Massimo Carlotto – At the End of a Dull Day
April 15, 2014
This is the second book in a month that I’ve read where the violence has made me wince. But, like in Pierre LeMaitre’s Irene, the level of violence in At the End of a Dull Day seems proportionate to the setting and the oeuvre within which Massimo Carlotto writes.
Georgio Pellogrino, a protagnist in an earlier Carlotto novel, is leading a relatively straight existence running a popular restaurant in the Veneto area of Italy.
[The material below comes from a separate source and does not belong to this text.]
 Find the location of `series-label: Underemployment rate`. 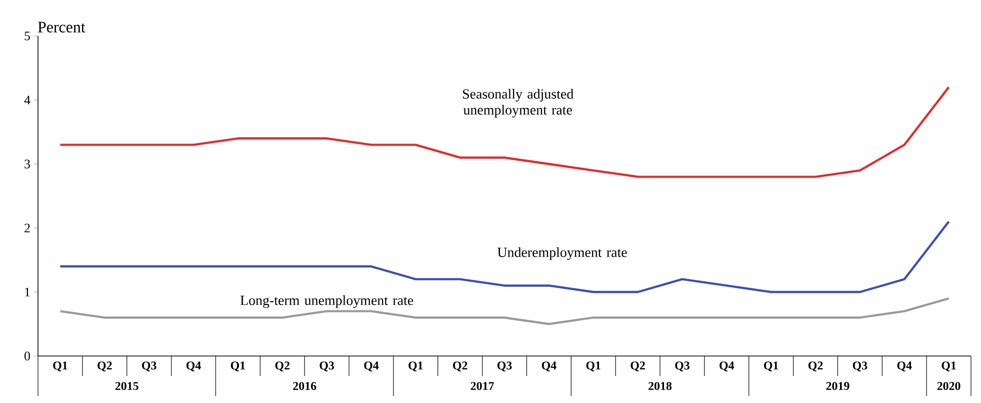

series-label: Underemployment rate is located at coordinates (562, 254).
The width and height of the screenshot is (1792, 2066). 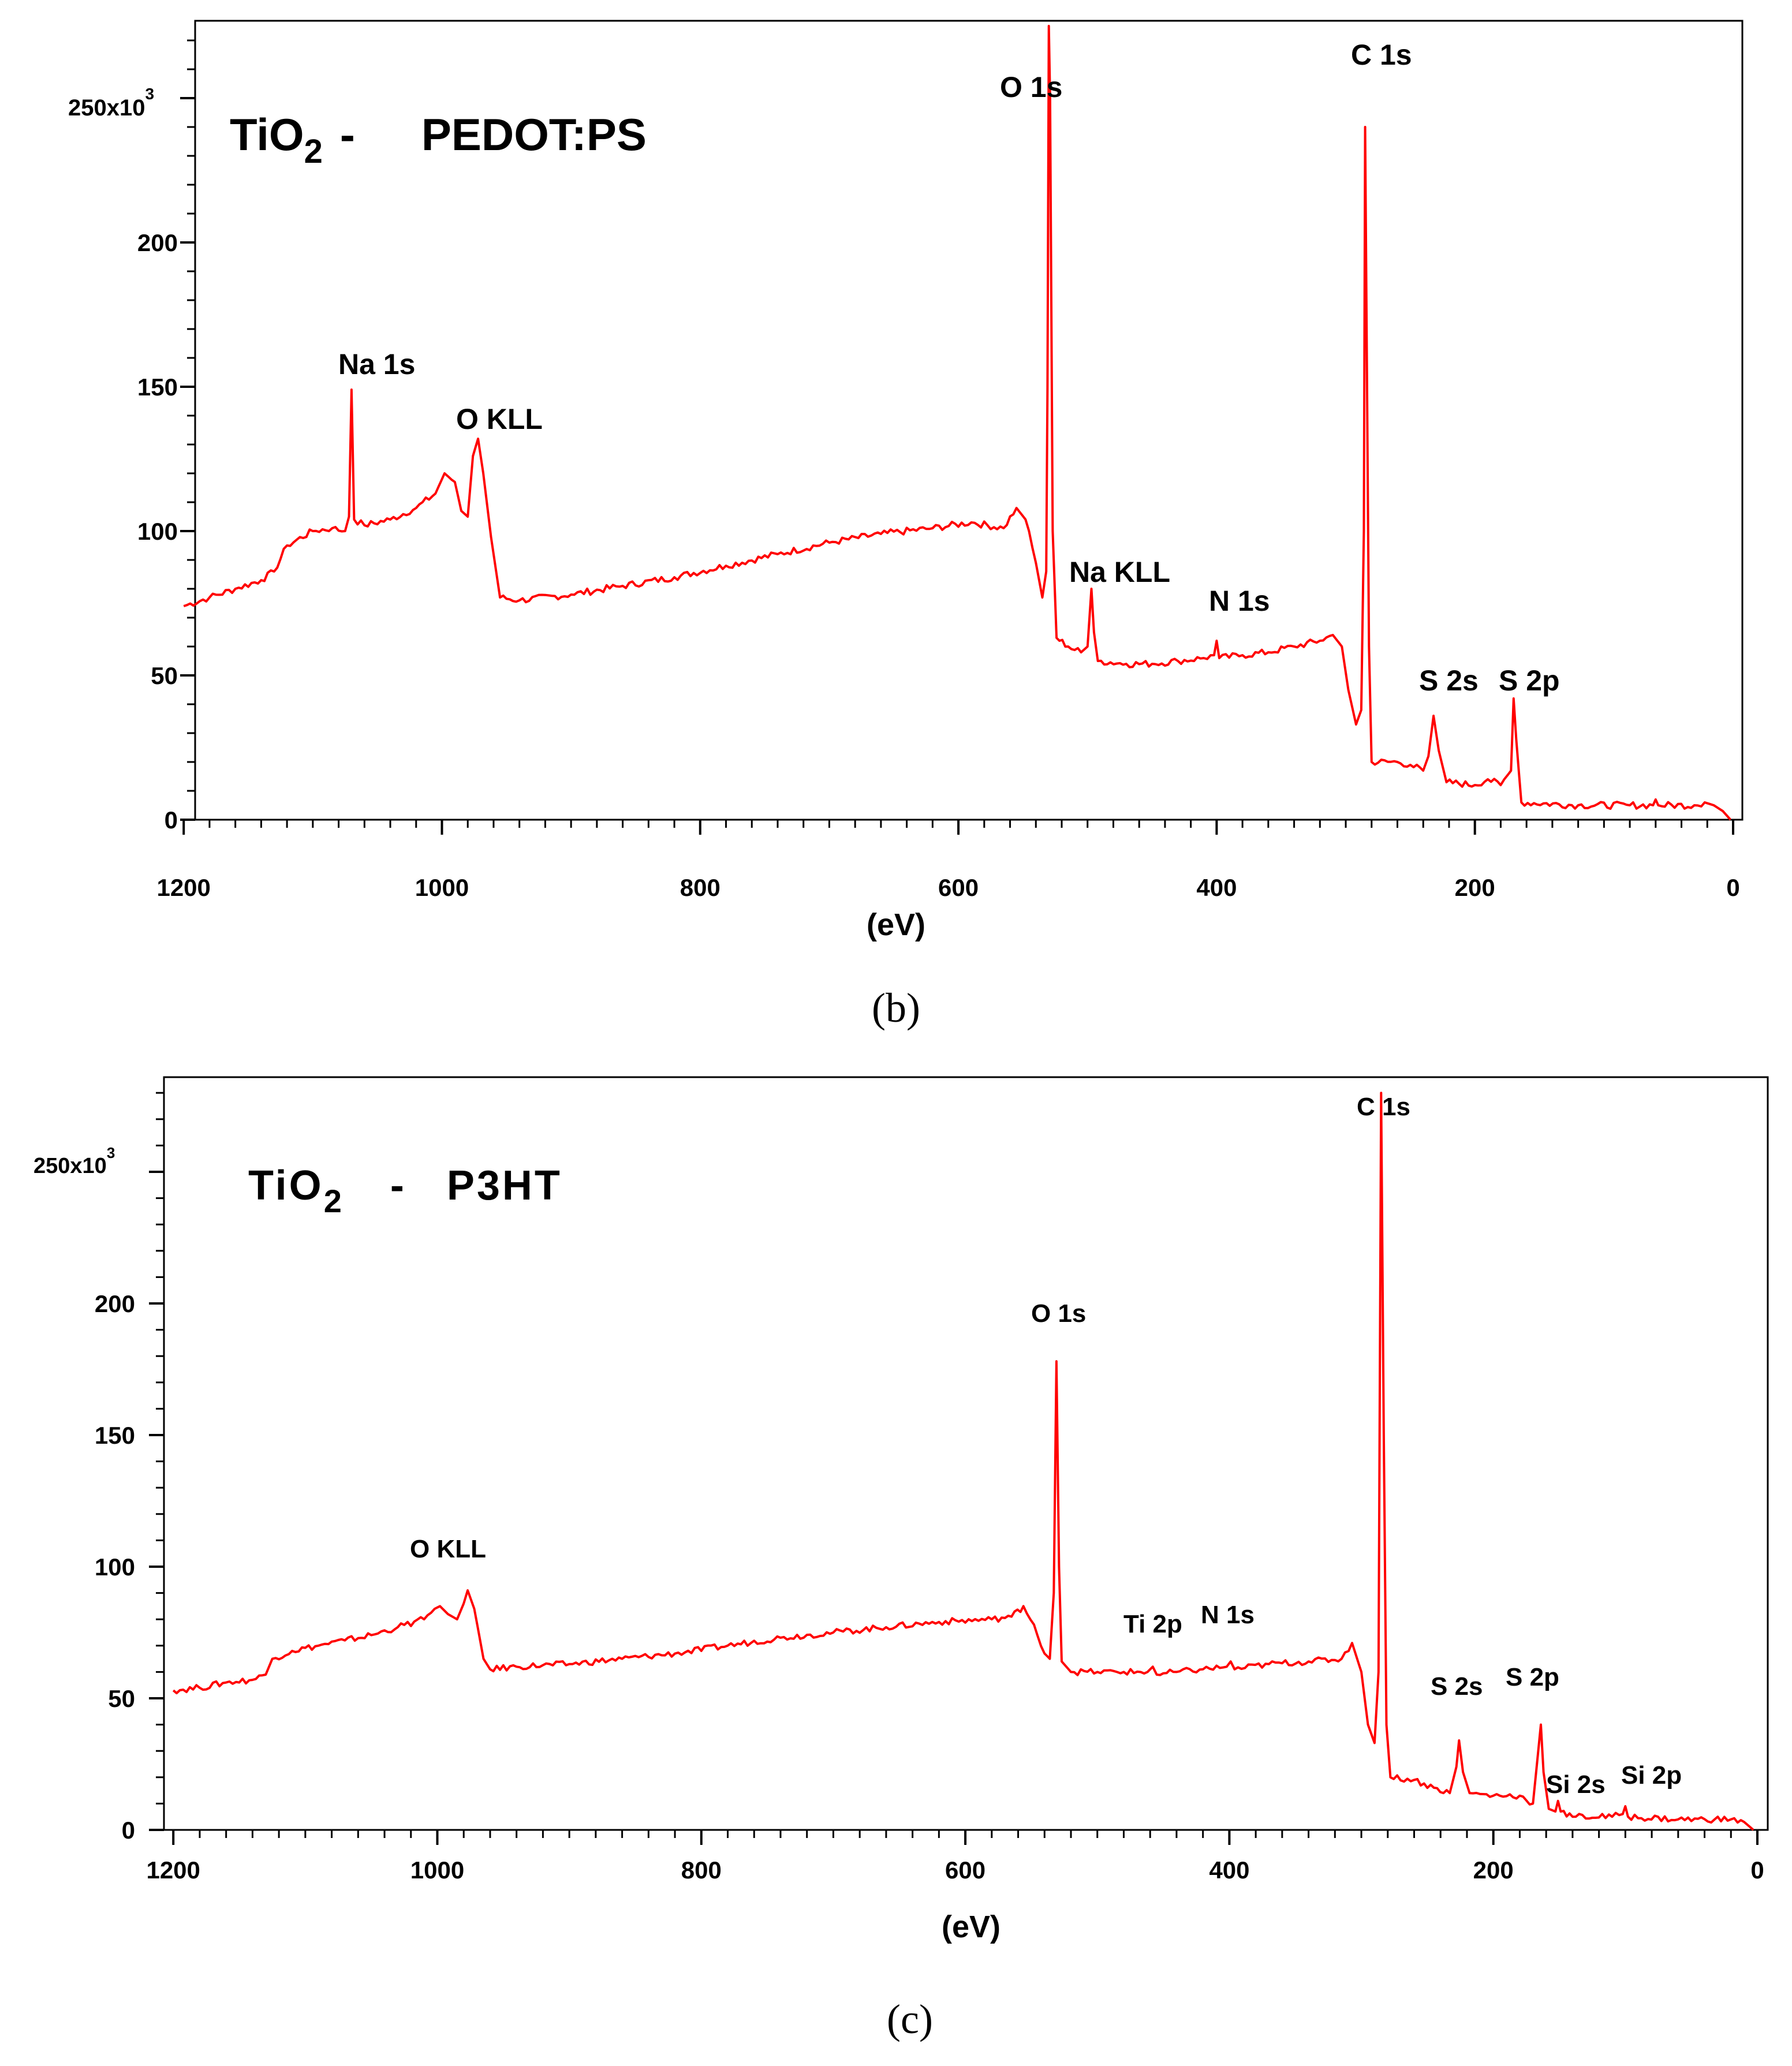 What do you see at coordinates (111, 1152) in the screenshot?
I see `y-scale-exp-c: 3` at bounding box center [111, 1152].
Frequented by politicians and other members of polite Italian society, the restaurant comes under threat when Pelligrino discovers that a popular politician with Ministerial ambitions has lost two million of Pellegrino’s Euros in a Ponzi style scheme. He swears revenge and discovers a lost appetite for violence and killing.
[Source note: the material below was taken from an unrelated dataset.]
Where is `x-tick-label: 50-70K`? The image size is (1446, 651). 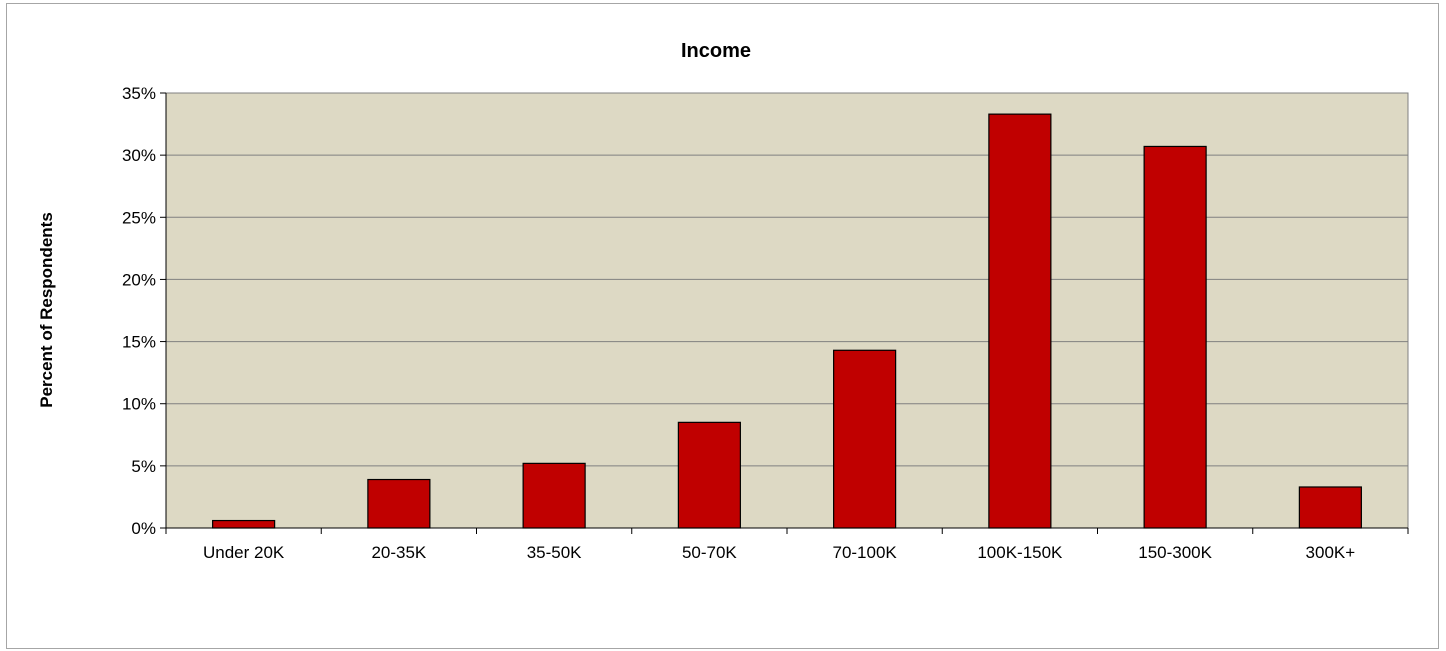 x-tick-label: 50-70K is located at coordinates (710, 552).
Although, at 192 pages, this is a relatively short book, the narrative is densely packed in terms of both plot and characterisation. Pelligrino is an anti-hero of the traditional kind. His capacity for violence, especially towards women, is shocking but there’s a world weariness to him too. As readers we’re both shocked by the contempt with which he treats the women in his life and he absurd justifications he makes for doing so.
I found the narrative to be completely compelling and read it in virtually one sitting. In many ways this isn’t the style of book I normally read but I could only sit back and enjoy the stark brutality of Carlotto’s writing.
Thanks to Europa Editions for my review copy.